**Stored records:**
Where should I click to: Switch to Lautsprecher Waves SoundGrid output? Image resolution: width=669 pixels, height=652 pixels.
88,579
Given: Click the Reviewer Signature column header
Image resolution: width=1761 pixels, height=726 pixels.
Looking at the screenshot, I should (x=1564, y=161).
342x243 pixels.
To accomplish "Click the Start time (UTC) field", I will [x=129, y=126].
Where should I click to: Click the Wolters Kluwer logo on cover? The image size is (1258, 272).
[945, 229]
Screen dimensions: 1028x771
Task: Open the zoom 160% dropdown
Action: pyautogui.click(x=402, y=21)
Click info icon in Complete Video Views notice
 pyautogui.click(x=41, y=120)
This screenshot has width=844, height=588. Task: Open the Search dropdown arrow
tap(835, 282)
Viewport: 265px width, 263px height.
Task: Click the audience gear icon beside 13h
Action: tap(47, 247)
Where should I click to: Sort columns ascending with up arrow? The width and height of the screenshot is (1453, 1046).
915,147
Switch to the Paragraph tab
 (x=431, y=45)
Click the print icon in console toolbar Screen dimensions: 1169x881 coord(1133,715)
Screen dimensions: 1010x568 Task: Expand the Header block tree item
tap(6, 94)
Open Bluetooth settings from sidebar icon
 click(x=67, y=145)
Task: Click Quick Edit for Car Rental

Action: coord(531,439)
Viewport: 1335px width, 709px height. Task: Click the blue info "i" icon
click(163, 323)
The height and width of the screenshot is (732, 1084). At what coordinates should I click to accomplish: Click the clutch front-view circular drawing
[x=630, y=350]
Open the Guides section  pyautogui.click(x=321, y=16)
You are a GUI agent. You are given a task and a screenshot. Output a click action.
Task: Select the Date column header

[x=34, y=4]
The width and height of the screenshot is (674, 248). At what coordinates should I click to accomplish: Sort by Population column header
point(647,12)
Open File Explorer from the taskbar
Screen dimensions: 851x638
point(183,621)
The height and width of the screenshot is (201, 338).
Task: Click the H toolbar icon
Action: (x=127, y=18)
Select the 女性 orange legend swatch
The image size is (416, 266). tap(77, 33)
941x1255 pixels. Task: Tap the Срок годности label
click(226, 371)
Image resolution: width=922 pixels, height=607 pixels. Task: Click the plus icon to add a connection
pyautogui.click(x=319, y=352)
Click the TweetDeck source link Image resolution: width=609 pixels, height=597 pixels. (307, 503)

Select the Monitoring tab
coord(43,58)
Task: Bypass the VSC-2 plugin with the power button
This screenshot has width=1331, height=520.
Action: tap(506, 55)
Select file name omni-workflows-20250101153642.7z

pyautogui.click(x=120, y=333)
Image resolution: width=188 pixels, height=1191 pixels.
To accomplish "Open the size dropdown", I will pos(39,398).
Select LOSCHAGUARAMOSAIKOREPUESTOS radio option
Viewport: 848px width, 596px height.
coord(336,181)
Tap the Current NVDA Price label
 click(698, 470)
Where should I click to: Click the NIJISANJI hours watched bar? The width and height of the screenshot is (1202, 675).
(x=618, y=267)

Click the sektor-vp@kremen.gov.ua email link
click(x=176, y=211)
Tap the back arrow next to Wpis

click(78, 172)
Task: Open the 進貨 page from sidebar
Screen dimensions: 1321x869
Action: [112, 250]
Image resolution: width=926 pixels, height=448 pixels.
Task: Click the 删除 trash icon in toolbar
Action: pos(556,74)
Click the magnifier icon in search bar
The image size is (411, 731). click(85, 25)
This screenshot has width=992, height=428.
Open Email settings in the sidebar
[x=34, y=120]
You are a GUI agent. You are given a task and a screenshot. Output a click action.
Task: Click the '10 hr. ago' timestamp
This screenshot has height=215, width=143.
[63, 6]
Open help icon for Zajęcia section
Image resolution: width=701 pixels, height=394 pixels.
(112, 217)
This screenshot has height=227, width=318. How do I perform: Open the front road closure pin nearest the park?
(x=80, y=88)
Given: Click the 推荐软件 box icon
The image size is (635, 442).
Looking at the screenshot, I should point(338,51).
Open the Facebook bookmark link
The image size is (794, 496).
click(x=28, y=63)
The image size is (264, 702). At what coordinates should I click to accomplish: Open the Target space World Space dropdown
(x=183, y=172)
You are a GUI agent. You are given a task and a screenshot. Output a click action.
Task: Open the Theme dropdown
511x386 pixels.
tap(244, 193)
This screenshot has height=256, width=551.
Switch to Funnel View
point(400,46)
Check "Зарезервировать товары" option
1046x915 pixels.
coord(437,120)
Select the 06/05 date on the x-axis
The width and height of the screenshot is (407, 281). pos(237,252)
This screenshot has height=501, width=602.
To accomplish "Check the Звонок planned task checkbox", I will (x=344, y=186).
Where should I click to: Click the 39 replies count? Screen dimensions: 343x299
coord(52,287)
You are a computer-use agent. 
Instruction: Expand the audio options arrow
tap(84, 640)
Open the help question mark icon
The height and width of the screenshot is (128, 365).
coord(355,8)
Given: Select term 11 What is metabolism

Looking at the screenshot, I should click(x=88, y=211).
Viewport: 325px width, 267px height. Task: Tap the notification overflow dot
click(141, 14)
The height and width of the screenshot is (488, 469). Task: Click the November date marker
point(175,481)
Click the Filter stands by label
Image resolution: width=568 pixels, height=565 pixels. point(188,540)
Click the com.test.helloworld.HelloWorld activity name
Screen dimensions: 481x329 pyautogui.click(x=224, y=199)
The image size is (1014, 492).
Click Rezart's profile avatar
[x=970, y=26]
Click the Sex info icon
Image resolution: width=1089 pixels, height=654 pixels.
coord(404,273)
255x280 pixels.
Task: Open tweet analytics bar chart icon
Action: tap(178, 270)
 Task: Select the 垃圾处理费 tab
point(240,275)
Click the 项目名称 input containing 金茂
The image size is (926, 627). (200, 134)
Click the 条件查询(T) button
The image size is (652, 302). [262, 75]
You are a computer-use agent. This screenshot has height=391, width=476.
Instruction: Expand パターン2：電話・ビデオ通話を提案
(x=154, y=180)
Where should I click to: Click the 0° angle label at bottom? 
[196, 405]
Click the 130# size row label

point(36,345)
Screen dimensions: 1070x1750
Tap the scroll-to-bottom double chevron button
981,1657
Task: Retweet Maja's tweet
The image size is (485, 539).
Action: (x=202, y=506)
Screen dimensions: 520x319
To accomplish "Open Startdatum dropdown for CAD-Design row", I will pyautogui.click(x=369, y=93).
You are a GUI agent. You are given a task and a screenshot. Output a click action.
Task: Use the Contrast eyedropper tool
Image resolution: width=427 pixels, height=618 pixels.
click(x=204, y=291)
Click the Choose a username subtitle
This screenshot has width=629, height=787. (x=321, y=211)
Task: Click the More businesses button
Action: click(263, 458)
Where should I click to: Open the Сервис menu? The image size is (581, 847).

**EXERCISE AIM:**
Reproduce the records word for word.

**EXERCISE RESPONSE:**
Where should I click to: Switch to Lautsprecher Waves SoundGrid output? Image resolution: width=669 pixels, height=652 pixels.
88,579
Given: Click the Reviewer Signature column header
Image resolution: width=1761 pixels, height=726 pixels.
Looking at the screenshot, I should (x=1564, y=161).
342x243 pixels.
To accomplish "Click the Start time (UTC) field", I will [x=129, y=126].
Where should I click to: Click the Wolters Kluwer logo on cover? The image size is (1258, 272).
[945, 229]
Screen dimensions: 1028x771
Task: Open the zoom 160% dropdown
Action: pyautogui.click(x=402, y=21)
Click info icon in Complete Video Views notice
 pyautogui.click(x=41, y=120)
This screenshot has width=844, height=588. Task: Open the Search dropdown arrow
tap(835, 282)
Viewport: 265px width, 263px height.
Task: Click the audience gear icon beside 13h
Action: tap(47, 247)
Where should I click to: Sort columns ascending with up arrow? The width and height of the screenshot is (1453, 1046).
915,147
Switch to the Paragraph tab
 (x=431, y=45)
Click the print icon in console toolbar Screen dimensions: 1169x881 coord(1133,715)
Screen dimensions: 1010x568 Task: Expand the Header block tree item
tap(6, 94)
Open Bluetooth settings from sidebar icon
 click(x=67, y=145)
Task: Click Quick Edit for Car Rental

Action: coord(531,439)
Viewport: 1335px width, 709px height. Task: Click the blue info "i" icon
click(163, 323)
The height and width of the screenshot is (732, 1084). At what coordinates should I click to accomplish: Click the clutch front-view circular drawing
[x=630, y=350]
Open the Guides section  pyautogui.click(x=321, y=16)
You are a GUI agent. You are given a task and a screenshot. Output a click action.
Task: Select the Date column header

[x=34, y=4]
The width and height of the screenshot is (674, 248). At what coordinates should I click to accomplish: Sort by Population column header
point(647,12)
Open File Explorer from the taskbar
Screen dimensions: 851x638
point(183,621)
The height and width of the screenshot is (201, 338).
Task: Click the H toolbar icon
Action: (x=127, y=18)
Select the 女性 orange legend swatch
The image size is (416, 266). tap(77, 33)
941x1255 pixels. Task: Tap the Срок годности label
click(226, 371)
Image resolution: width=922 pixels, height=607 pixels. Task: Click the plus icon to add a connection
pyautogui.click(x=319, y=352)
Click the TweetDeck source link Image resolution: width=609 pixels, height=597 pixels. (307, 503)

Select the Monitoring tab
coord(43,58)
Task: Bypass the VSC-2 plugin with the power button
This screenshot has width=1331, height=520.
Action: tap(506, 55)
Select file name omni-workflows-20250101153642.7z

pyautogui.click(x=120, y=333)
Image resolution: width=188 pixels, height=1191 pixels.
To accomplish "Open the size dropdown", I will pos(39,398).
Select LOSCHAGUARAMOSAIKOREPUESTOS radio option
Viewport: 848px width, 596px height.
coord(336,181)
Tap the Current NVDA Price label
 click(698, 470)
Where should I click to: Click the NIJISANJI hours watched bar? The width and height of the screenshot is (1202, 675).
(x=618, y=267)

Click the sektor-vp@kremen.gov.ua email link
click(x=176, y=211)
Tap the back arrow next to Wpis

click(78, 172)
Task: Open the 進貨 page from sidebar
Screen dimensions: 1321x869
Action: [112, 250]
Image resolution: width=926 pixels, height=448 pixels.
Task: Click the 删除 trash icon in toolbar
Action: pos(556,74)
Click the magnifier icon in search bar
The image size is (411, 731). click(85, 25)
This screenshot has width=992, height=428.
Open Email settings in the sidebar
[x=34, y=120]
You are a GUI agent. You are given a task and a screenshot. Output a click action.
Task: Click the '10 hr. ago' timestamp
This screenshot has height=215, width=143.
[63, 6]
Open help icon for Zajęcia section
Image resolution: width=701 pixels, height=394 pixels.
(112, 217)
This screenshot has height=227, width=318. How do I perform: Open the front road closure pin nearest the park?
(x=80, y=88)
Given: Click the 推荐软件 box icon
The image size is (635, 442).
Looking at the screenshot, I should point(338,51).
Open the Facebook bookmark link
The image size is (794, 496).
click(x=28, y=63)
The image size is (264, 702). At what coordinates should I click to accomplish: Open the Target space World Space dropdown
(x=183, y=172)
You are a GUI agent. You are given a task and a screenshot. Output a click action.
Task: Open the Theme dropdown
511x386 pixels.
tap(244, 193)
This screenshot has height=256, width=551.
Switch to Funnel View
point(400,46)
Check "Зарезервировать товары" option
1046x915 pixels.
coord(437,120)
Select the 06/05 date on the x-axis
The width and height of the screenshot is (407, 281). pos(237,252)
This screenshot has height=501, width=602.
To accomplish "Check the Звонок planned task checkbox", I will (x=344, y=186).
Where should I click to: Click the 39 replies count? Screen dimensions: 343x299
coord(52,287)
You are a computer-use agent. 
Instruction: Expand the audio options arrow
tap(84, 640)
Open the help question mark icon
The height and width of the screenshot is (128, 365).
coord(355,8)
Given: Select term 11 What is metabolism

Looking at the screenshot, I should click(x=88, y=211).
Viewport: 325px width, 267px height. Task: Tap the notification overflow dot
click(141, 14)
The height and width of the screenshot is (488, 469). Task: Click the November date marker
point(175,481)
Click the Filter stands by label
Image resolution: width=568 pixels, height=565 pixels. point(188,540)
Click the com.test.helloworld.HelloWorld activity name
Screen dimensions: 481x329 pyautogui.click(x=224, y=199)
The image size is (1014, 492).
Click Rezart's profile avatar
[x=970, y=26]
Click the Sex info icon
Image resolution: width=1089 pixels, height=654 pixels.
coord(404,273)
255x280 pixels.
Task: Open tweet analytics bar chart icon
Action: tap(178, 270)
 Task: Select the 垃圾处理费 tab
point(240,275)
Click the 项目名称 input containing 金茂
The image size is (926, 627). (200, 134)
Click the 条件查询(T) button
The image size is (652, 302). [262, 75]
You are a computer-use agent. This screenshot has height=391, width=476.
Instruction: Expand パターン2：電話・ビデオ通話を提案
(x=154, y=180)
Where should I click to: Click the 0° angle label at bottom? 
[196, 405]
Click the 130# size row label

point(36,345)
Screen dimensions: 1070x1750
Tap the scroll-to-bottom double chevron button
981,1657
Task: Retweet Maja's tweet
The image size is (485, 539).
Action: (x=202, y=506)
Screen dimensions: 520x319
To accomplish "Open Startdatum dropdown for CAD-Design row", I will pyautogui.click(x=369, y=93).
You are a GUI agent. You are given a task and a screenshot. Output a click action.
Task: Use the Contrast eyedropper tool
Image resolution: width=427 pixels, height=618 pixels.
click(x=204, y=291)
Click the Choose a username subtitle
This screenshot has width=629, height=787. (x=321, y=211)
Task: Click the More businesses button
Action: click(263, 458)
Where should I click to: Open the Сервис menu? The image size is (581, 847).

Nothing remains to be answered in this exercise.